GMO Analytics

When we talk about genetically modified organisms plants are meant in the first place. The first genetically modified plants were cultivated on a commercial scale in 1995. Since then the global cultivation has been risen continuously –  in the meantime there are hundreds of different genetically modified plants.

The increasing complexity is also reflected in a number of EU regulations, official rules and recommendations, dealing with the marketability, labeling, thresholds and analytical methods of GMO in food- and feedingstuff.

For more than 20 years we have been specialized in the analysis of GMO and  we possess the experience and analytical tools not only to detect or identify genetically modified plants but also to make exact quantitative statements.

Impetus Bioscience has the competence to identify and quantify all genetically modified plants authorized in the EU as well as many non-authorized events by means of screening, construct- and event-identification.

Not only do we offer you first-rate analyses but as well competent advice on all issues relating to GMO.


All commercially relevant GMO contain certain genetic elements that can be searched for in screening reactions. Positive results indicate the existence of a genetic modification.

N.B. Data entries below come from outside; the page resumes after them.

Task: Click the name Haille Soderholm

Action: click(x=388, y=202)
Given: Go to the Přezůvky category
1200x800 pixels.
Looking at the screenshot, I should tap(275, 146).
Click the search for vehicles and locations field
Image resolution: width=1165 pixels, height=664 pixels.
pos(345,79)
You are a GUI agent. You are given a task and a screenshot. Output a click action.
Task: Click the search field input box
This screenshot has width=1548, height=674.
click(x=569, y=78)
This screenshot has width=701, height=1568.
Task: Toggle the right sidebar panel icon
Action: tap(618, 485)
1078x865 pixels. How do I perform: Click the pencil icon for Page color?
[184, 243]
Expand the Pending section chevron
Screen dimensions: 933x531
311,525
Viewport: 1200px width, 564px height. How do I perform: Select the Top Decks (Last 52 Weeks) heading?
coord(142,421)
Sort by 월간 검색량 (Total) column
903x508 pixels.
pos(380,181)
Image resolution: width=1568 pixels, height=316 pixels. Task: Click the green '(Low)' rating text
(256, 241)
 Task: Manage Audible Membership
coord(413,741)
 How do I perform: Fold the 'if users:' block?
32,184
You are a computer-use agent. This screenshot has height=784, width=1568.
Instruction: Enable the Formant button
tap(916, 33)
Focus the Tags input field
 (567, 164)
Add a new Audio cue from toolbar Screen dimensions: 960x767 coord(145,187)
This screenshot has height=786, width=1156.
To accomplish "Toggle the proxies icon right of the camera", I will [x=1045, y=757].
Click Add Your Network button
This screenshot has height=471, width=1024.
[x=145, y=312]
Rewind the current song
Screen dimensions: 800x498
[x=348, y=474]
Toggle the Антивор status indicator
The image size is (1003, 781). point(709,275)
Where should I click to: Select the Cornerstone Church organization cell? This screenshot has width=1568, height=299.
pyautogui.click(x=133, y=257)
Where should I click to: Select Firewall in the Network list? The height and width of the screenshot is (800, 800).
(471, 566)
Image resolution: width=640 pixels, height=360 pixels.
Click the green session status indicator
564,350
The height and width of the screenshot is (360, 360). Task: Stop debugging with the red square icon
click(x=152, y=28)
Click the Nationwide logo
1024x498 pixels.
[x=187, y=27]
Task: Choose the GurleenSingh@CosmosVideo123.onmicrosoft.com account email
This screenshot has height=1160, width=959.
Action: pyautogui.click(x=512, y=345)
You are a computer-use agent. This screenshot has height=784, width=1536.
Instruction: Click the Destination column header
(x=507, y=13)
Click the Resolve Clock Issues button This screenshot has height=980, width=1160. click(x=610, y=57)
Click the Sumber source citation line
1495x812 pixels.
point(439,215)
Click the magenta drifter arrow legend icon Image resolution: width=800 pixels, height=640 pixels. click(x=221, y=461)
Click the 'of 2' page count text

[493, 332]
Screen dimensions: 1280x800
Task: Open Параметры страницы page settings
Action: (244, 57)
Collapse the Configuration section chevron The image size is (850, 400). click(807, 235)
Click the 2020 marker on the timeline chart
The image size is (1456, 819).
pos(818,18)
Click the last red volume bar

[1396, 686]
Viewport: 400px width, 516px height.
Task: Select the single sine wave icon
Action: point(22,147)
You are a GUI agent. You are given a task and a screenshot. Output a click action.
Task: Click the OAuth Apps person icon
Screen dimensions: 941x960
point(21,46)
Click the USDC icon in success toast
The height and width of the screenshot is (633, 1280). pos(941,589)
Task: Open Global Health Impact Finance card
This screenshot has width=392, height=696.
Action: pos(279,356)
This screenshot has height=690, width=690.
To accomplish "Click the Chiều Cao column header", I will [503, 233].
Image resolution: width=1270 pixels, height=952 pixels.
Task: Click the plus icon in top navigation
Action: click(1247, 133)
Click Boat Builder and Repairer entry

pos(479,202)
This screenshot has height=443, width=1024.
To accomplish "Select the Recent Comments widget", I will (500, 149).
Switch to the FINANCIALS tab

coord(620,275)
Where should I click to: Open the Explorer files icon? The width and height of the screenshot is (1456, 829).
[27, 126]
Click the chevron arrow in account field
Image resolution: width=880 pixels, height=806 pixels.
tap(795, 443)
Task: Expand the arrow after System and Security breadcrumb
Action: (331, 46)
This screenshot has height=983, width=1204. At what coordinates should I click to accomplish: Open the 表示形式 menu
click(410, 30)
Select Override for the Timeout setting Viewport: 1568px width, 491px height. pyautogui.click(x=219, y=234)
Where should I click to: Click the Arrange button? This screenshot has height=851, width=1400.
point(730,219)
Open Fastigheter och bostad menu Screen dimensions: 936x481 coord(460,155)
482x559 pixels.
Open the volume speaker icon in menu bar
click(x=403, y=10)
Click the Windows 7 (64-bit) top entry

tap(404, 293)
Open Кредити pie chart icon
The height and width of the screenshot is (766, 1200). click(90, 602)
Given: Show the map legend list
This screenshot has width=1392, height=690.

Genetically modified plants (gm plants) contain foreign genes that provide the plants with new properties like herbicide tolerance or insect resistance. The function of genes depends on certain regulatory DNA sequences, so-called promoters and terminators.
All gm plants approved in the EU and most of the plants cultivated worldwide contain such regulatory sequences. Since many different gm plants contain the identical regulatory sequences a positive screening result strongly indicates the presence of some genetic modification but does not allow the unambiguous identification of a specific gm plant.

The “classic” screening comprises the 35S promoter and NOS terminator but in the meantime there are many gm plants on the market that do not contain this two elements, i.e. they would not be detected. In dependence of the matrix to be analysed we recommend an extended screening which will detect almost all gm plants cultivated worldwide.


One gene or several genes together with the necessary regulatory sequences are called a gene construct.
Often identical constructs have been inserted into different plant species. So the detection of a particular construct may prove an exact genetic modification without giving any clues about the specific gm plant.


An event-specific analysis searches for the presence of a DNA sequence unique to a certain gm plant, usually the junction between the gene construct and the plant`s original DNA. This approach is ideal to precisely identify a specific gm plant.